## Text to read
**********

How to use enable_if to enable member functions based on template parameter of class

Question

In code:

template<class T>
struct is_builtin
{
    enum {value = 0};
};

template<>
struct is_builtin<char>
{
    enum {value = 1};
};

template<>
struct is_builtin<int>
{
    enum {value = 1};
};

template<>
struct is_builtin<double>
{
    enum {value = 1};
};

template<class T>
struct My
{
    typename enable_if<is_builtin<T>::value,void>::type f(T arg)
    {
        std::cout << "Built-in as a param.\n";
    }


    typename enable_if<!is_builtin<T>::value,void>::type f(T arg)
    {
        std::cout << "Non - built-in as a param.\n";
    }
};

struct A
{
};

int main()
{
    A a;
    My<int> m;
    My<A> ma;
    m.f(1);
    ma.f(a);
    return 0;
}

I'm getting an error:

error C2039: 'type' : is not a member of 'std::tr1::enable_if<_Test,_Type>'    

Obviously I don't understand how to use enable_if. What I was thinking was that I can enable one or the second one member function from a set of member functions during compilation time but it does not work. Could anyone please explain to me how to do it correctly?
Edited
What I really can't understand is why isn't there typedef in one of those def. Compiler cannot find it and it wont compile it.

Answer 1

You can't use class template parameters to get SFINAE for member functions.

You either need to

• make the member function a member function template instead and use enable_if on the member function template's template parameters or

• move the member function f into a policy class and specialize the class template using enable_if.

**********

## Supplied information
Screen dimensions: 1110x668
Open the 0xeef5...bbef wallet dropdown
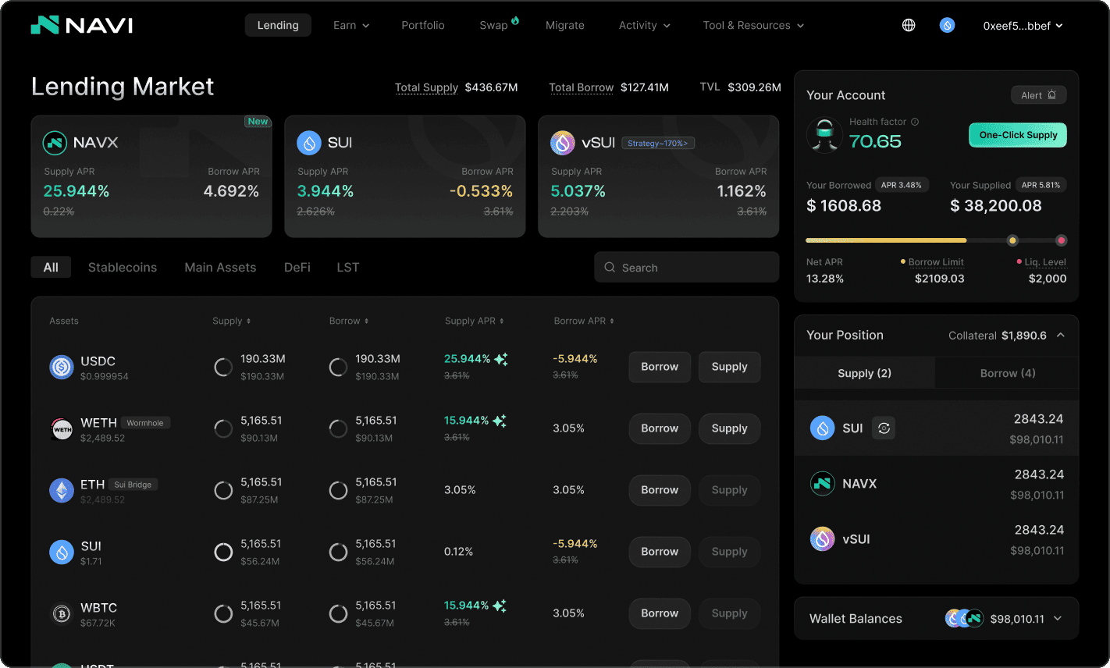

**********

## Things to do
**A.** In the enable_if thread, which three types have an is_builtin specialization that sets value to 1?
**B.** According to Answer 1 of the enable_if thread, why does the asker's code not work, and what two fixes does it propose?
Answer using only the text, not the material.

## Solutions in order
**A.** char, int, and double.

**B.** Class template parameters cannot be used to get SFINAE for member functions. One fix is to make f a member function template and apply enable_if to that template's own parameters. The other is to move f into a policy class and specialize the class template using enable_if.